Other Organization-wide secret monitoring and scanning tools;
- GitHub Secret Scanning & Push Protection
- GitGuardian
- detect-Secrets
- Spectral
These tools monitor across the entire SDLC , from developer workstations to production pipelines.
Incident Response Playbook: Exposed Secret in Repository
1. Immediate Containment (Highest Priority)
- Revoke or disable the exposed secret immediately in the source system (cloud provider, API platform, database, etc.).
- Rotate the secret and generate a new one.
- Update all dependent services and applications to use the new secret.
- Confirm the old secret is no longer valid.
2. Impact Assessment
- Review logs and monitoring data for:
- Unauthorized access attempts
- Suspicious API calls or resource usage
- Data exfiltration or privilege escalation
Determine:
- Duration of exposure
- Whether the secret had read-only or privileged access
- Systems, data, or users potentially impacted
- Escalate internally if required (security lead, cloud team, legal, compliance).
3. Codebase Remediation
- Remove the secret from:
- Source files
- Configuration files
- Environment examples (
.env, sample configs)
Replace hardcoded secrets with:
- Environment variables
- Secret managers (AWS Secrets Manager, Azure Key Vault, HashiCorp Vault, etc.)
- Add the affected file patterns to
.gitignorewhere appropriate.
4. Repository History Sanitization (Disruptive, hence to be done carefully)
- Confirm all secrets have already been revoked and rotated.
- Search the full Git history to locate all instances of the exposed secret.
- Use BFG Repo-Cleaner or git filter-repo to remove the secret from commit history.
- Force push the rewritten history to the remote repository.
Notify all collaborators to:
- Re-clone the repository, or
- Reset their local history to the updated version.
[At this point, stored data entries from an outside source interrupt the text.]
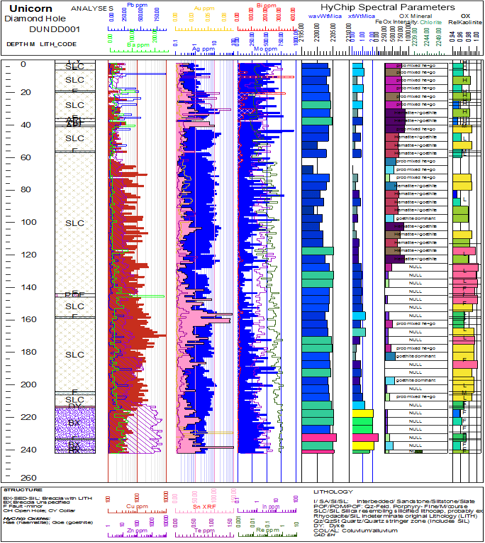
Task: Select the Pb ppm axis label
Action: 137,5
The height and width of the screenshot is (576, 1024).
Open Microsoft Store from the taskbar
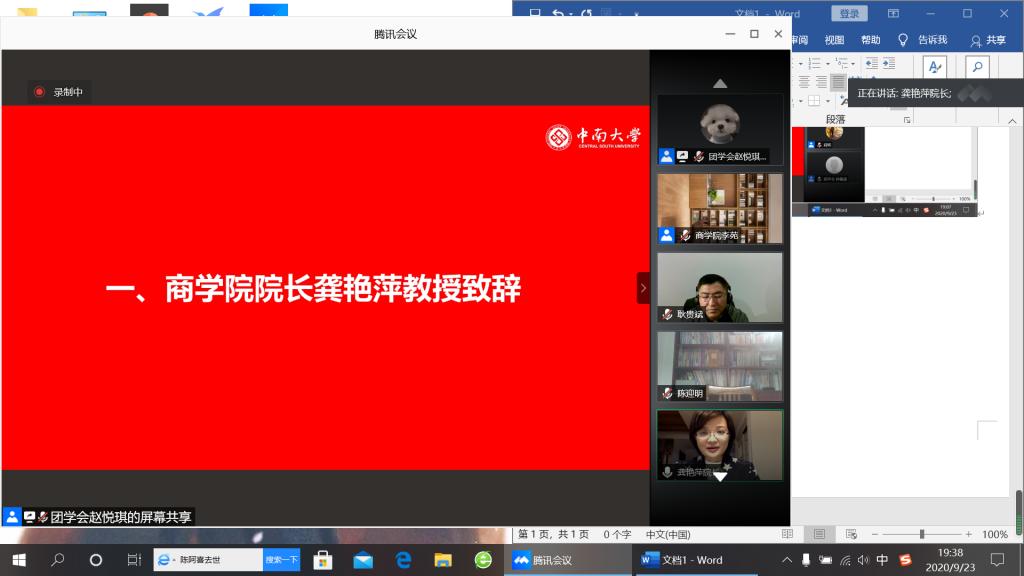point(322,560)
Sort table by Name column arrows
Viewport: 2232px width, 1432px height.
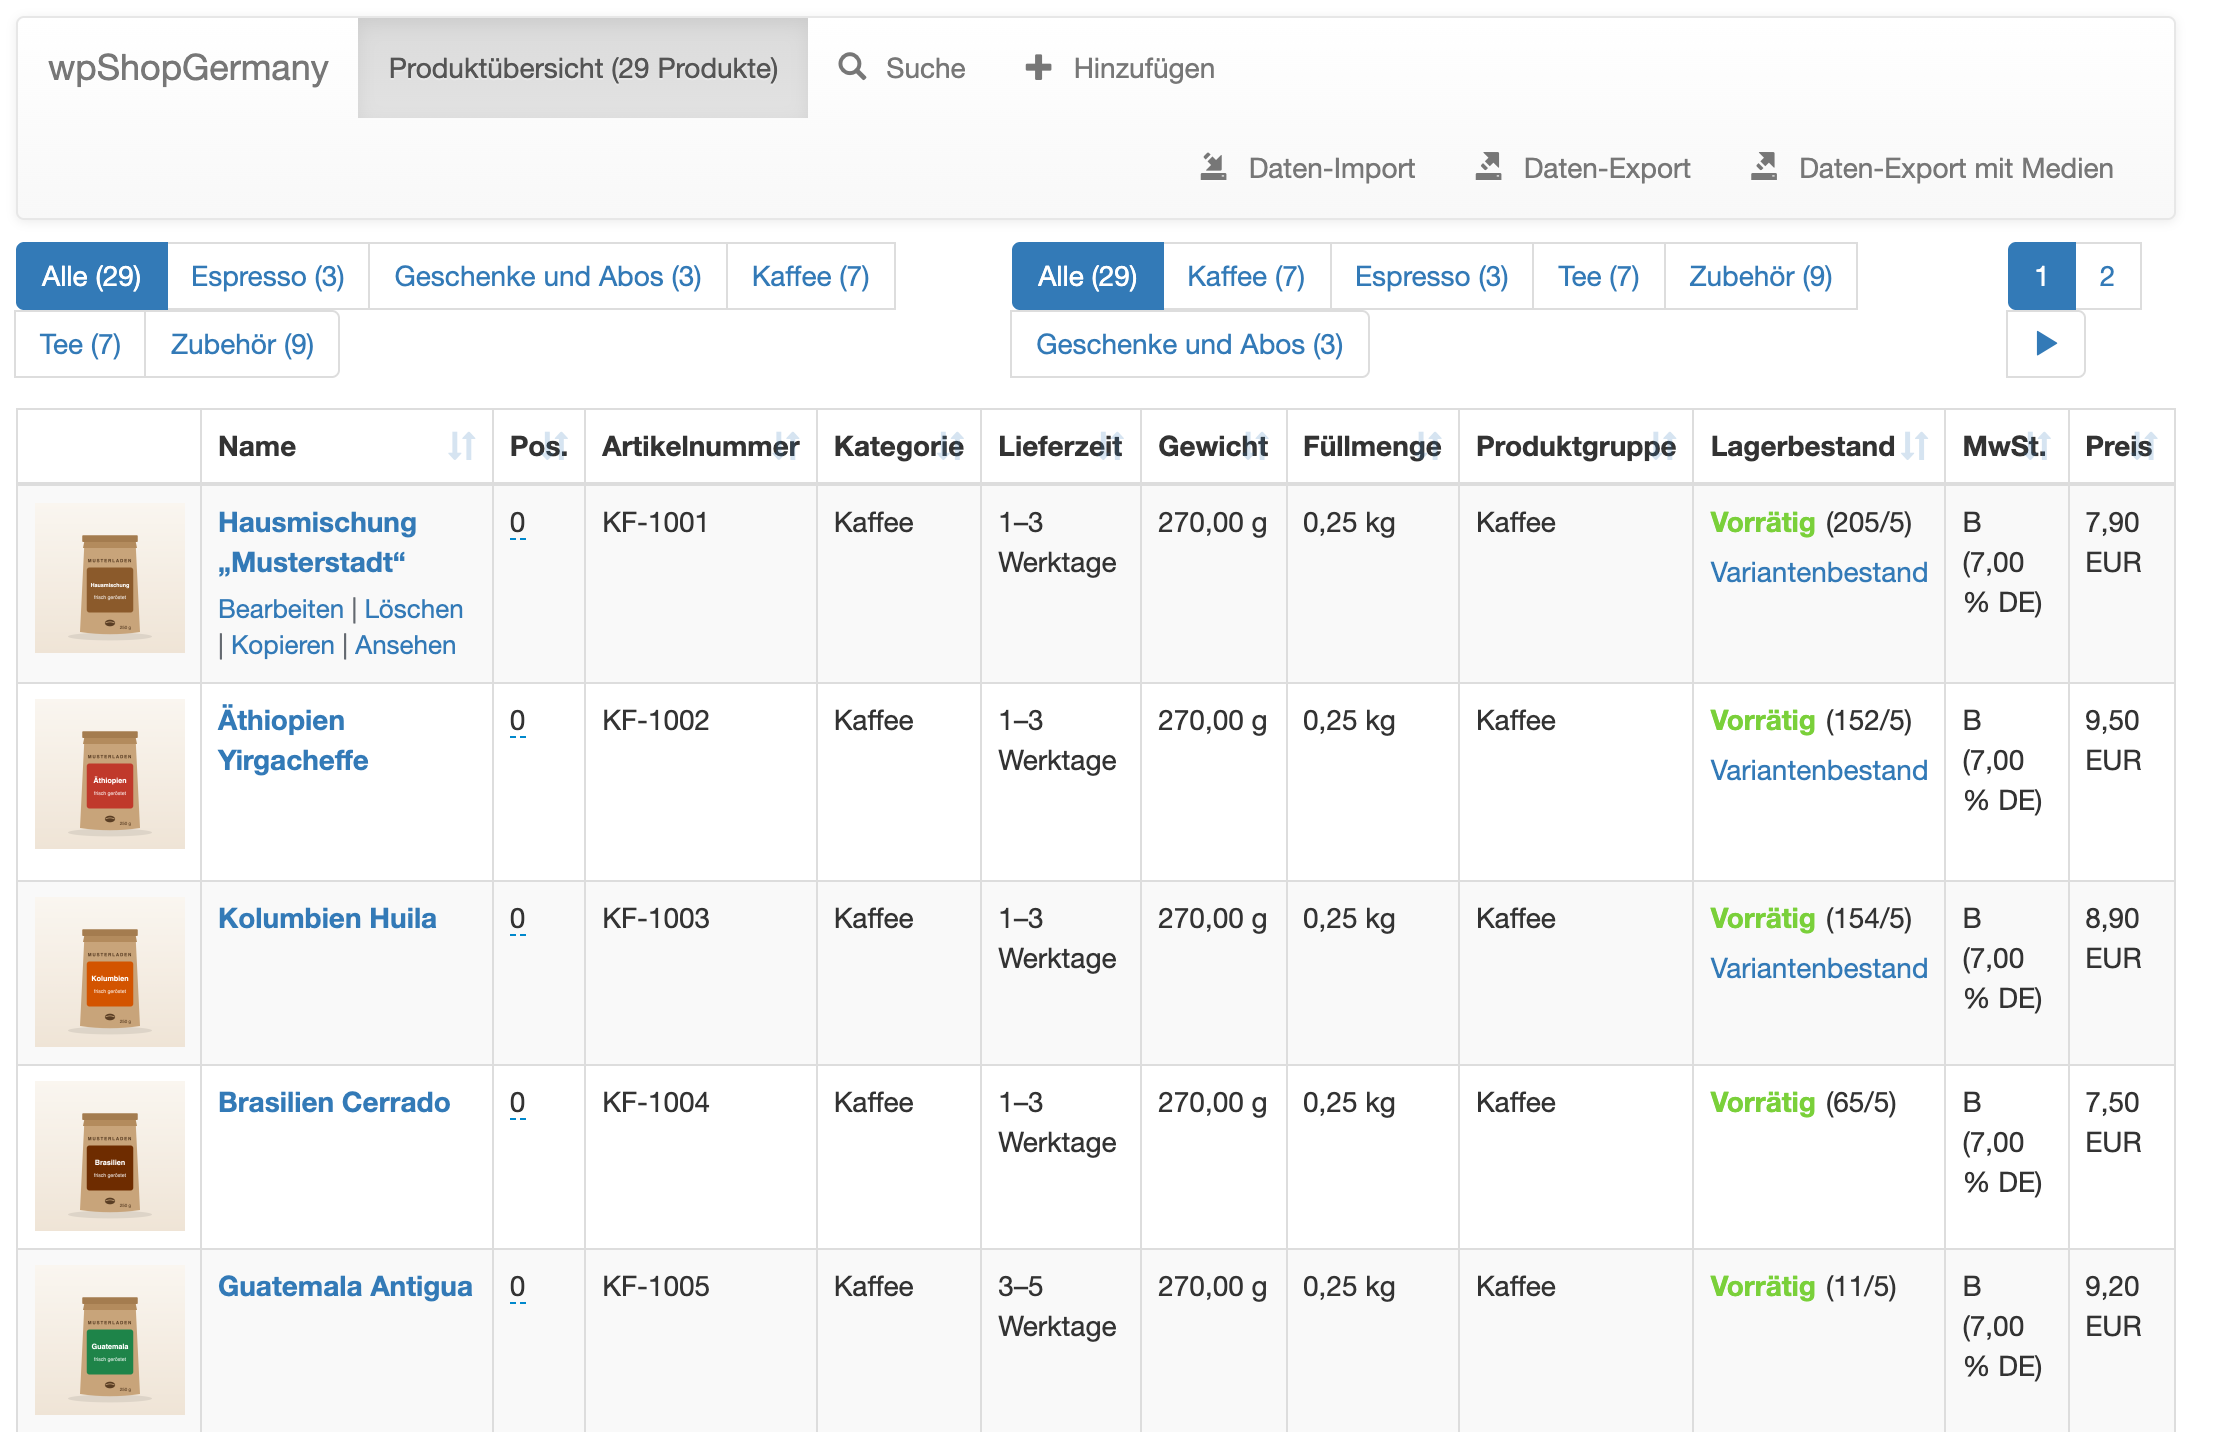461,446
Note: Rewriting Git history does not revoke exposed credentials or stop active abuse; it only reduces the risk of future accidental exposure. Always revoke and rotate secrets first before attempting any history cleanup.
5. Validation & Monitoring
Verify:
- The old secret no longer works
- The new secret functions correctly
- No sensitive data remains in the repository or history
Enable enhanced monitoring for:
- Abuse attempts using the old credential
- Abnormal access patterns post-incident
6. Communication & Documentation
Document the incident:
- Root cause
- Timeline
- Actions taken
- Impact assessment
Notify stakeholders as required:
- Engineering
- Management
- Compliance or legal (if applicable)
- Prepare external communication if exposure affected customers or public systems.
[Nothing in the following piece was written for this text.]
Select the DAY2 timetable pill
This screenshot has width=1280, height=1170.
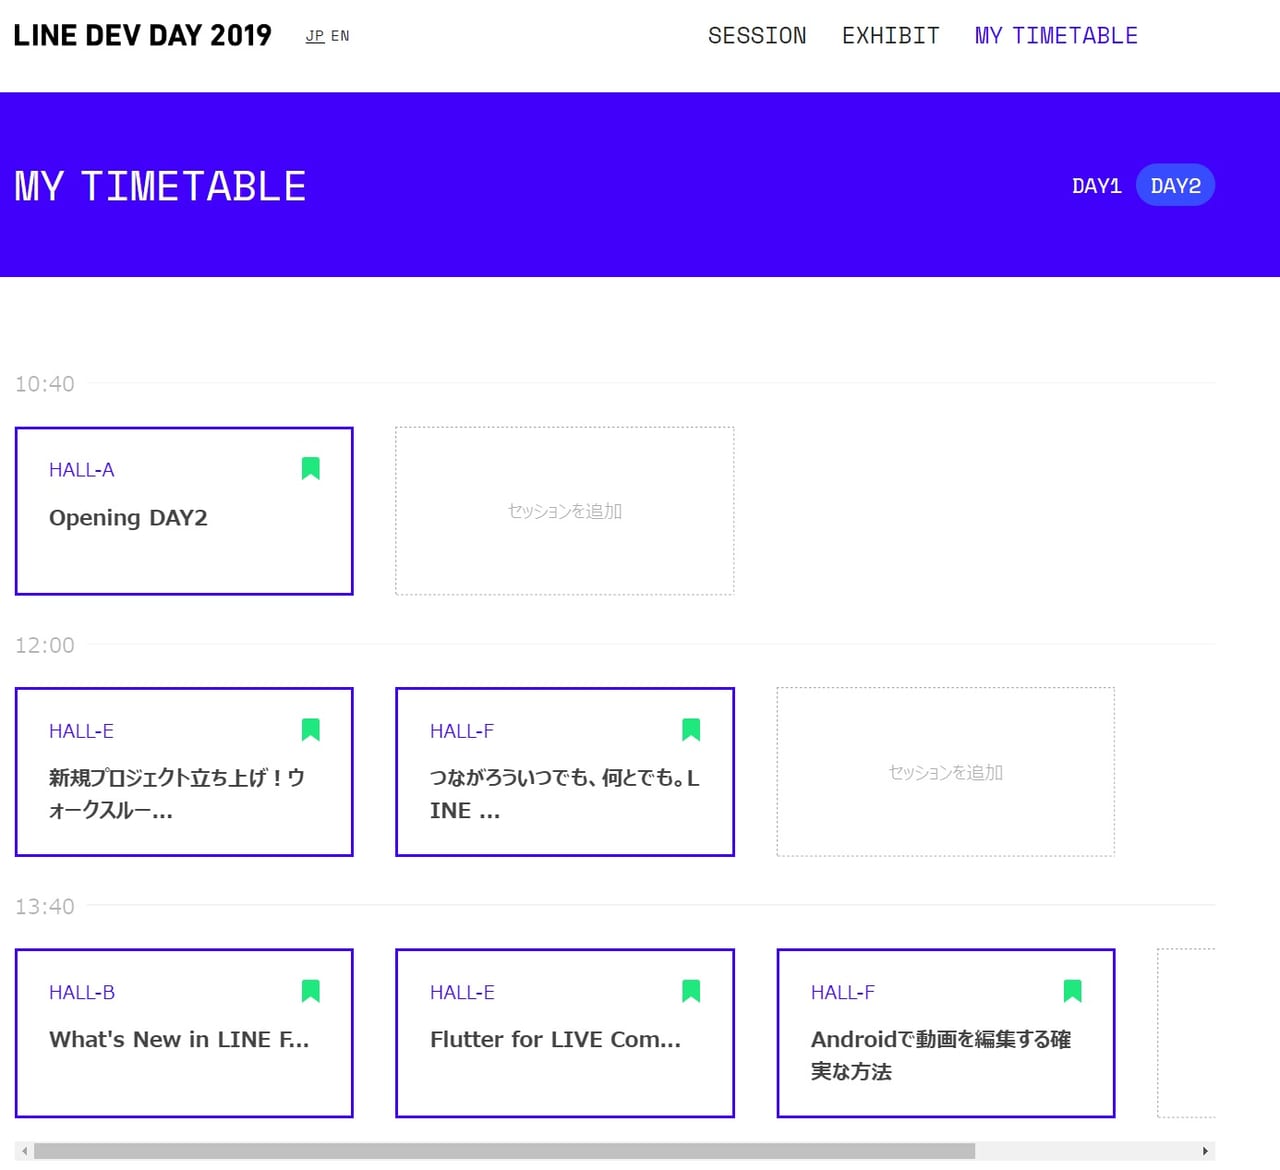point(1175,186)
7. Lessons Learned & Prevention
Implement preventive controls:
- Pre-commit secret scanning (Gitleaks, TruffleHog)
- CI/CD secret scanning
- Repository secret scanning alerts
- Enforce secure development practices:
- No hardcoded secrets
- Mandatory secret rotation policies
- Least privilege for API keys and credentials
- Update incident response runbooks based on lessons learned.
How Developers can Avoid Secret Leakage in Code
- Pre-commit hooks : Remove secrets before they enter history. Always run scanners in redact mode to prevent credentials from being printed to the terminal or logs.
- GitHub Secret Scanning & Push Protection: Enable secret scanning and push protection by default for both public and private repositories. Organization-wide scans help uncover legacy leaks and improve overall visibility.
- Ephemeral credentials (OIDC): Avoid storing permanent secrets in build pipelines. Instead, allow them to request temporary access when needed, so any leaked credentials expire quickly.
- Least privilege & token scoping: When generating keys and tokens, employ the principle o least privilege to ensure credentials get only the permissions they actually need, so a leak causes minimal damage.
- Action hygiene & third-party reviews: Review what your CI/CD workflows and third-party actions can access, and avoid printing sensitive values in logs.
- Continuous education: Train contributors on .gitignore hygiene, secret storage best practices, and responsible disclosure.